第6章 "愛"も止まらない!
45.
『おはよー…って、はあーっ!!?朝から体術ぅ!?』
たまに授業が変更する事がある。それが今日だとは。今日の私には隠したいものがあるというのにそれを隠せない体術が入るなんて誰が考えたのさ?
思わず叫んでしまった原因は黒板の大きな文字、"午前中体術"。
その声にビクゥ!と全身を強張らせて朝から私が驚き叫ぶ声に、感染する様に驚いた虎杖が椅子から転げ落ちた。
その椅子ごと倒れていく様子を伏黒と釘崎は眺めて何か言いそうな雰囲気であったけれど。
「痛ってぇ!」
『朝から騒いでめんご、擦りむいてるね……、ウン…治療しとくから…』
教室に入る前に、ジジッ、とチャックを上げて首筋とかを隠しておいた。悟はまだ来ないし直前に開ければ良いでしょ。悟に今見られているわけじゃないし。
って事で椅子ごと倒れた衝撃で手の甲を擦りむいた虎杖に触れて私は虎杖のダメージを私の式髪に回収しておいた。小さな怪我であった為に触れたのは2秒かそこらであったけれど。
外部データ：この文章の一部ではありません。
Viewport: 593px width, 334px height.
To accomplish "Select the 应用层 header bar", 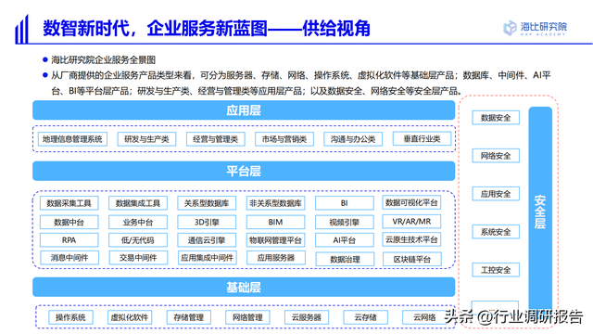I will (x=244, y=110).
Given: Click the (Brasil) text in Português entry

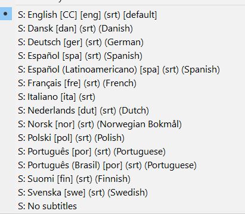Looking at the screenshot, I should point(86,165).
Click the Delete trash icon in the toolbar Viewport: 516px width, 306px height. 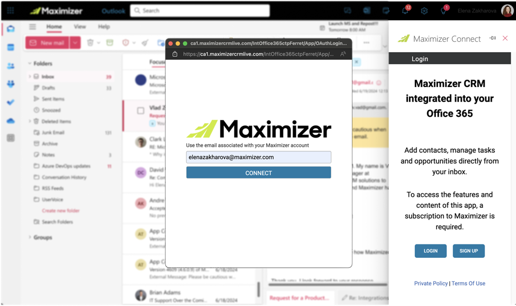(x=90, y=43)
そんなほいほいと気軽に使っている、自身の式髪の消費を釘崎は私の頭部を指差して心配している。
「昨日といい、あんたそんなに式髪使ってて良いの?結構白くなってるわよ?」
釘崎の言うことも最も。だって自分でわざわざ白に染めた2箇所の他にメッシュでも入れたかという程に目立つ白髪の毛束。まだ全体の半分とは言わないけれど式髪は使用中。
自分でも分かってる。でもこれでこれまでの血族がやらかしてきた、うっかりをしないように練習をしておきたい。
…という事で治療を終えた虎杖から離れ、自分の椅子を釘崎達の方に向けて座った。
『白い部分が多けりゃ呪力量が増えるから、これで反転術式を練習してバリエーションを増やそうかと』
あまり強くない分、アイデアでなんとかしないと。槍が出来たからなんとかの一つ覚え方式だと銛とか考えられるけれど。
また戦闘以外でも脚立にしたり、相手を捕獲したり術者の意思次第でなんとでもなる。
"怒髪天"の召喚した式髪は切られれば私からの呪力の供給がストップして消える。それを考慮して良い方法は無いかと時折ぼんやりと考えているけれど。
ファスナーがちゃんと上まで閉まっているかをもう一度確認するようにぎゅっと上げて、虎杖の方向を見た。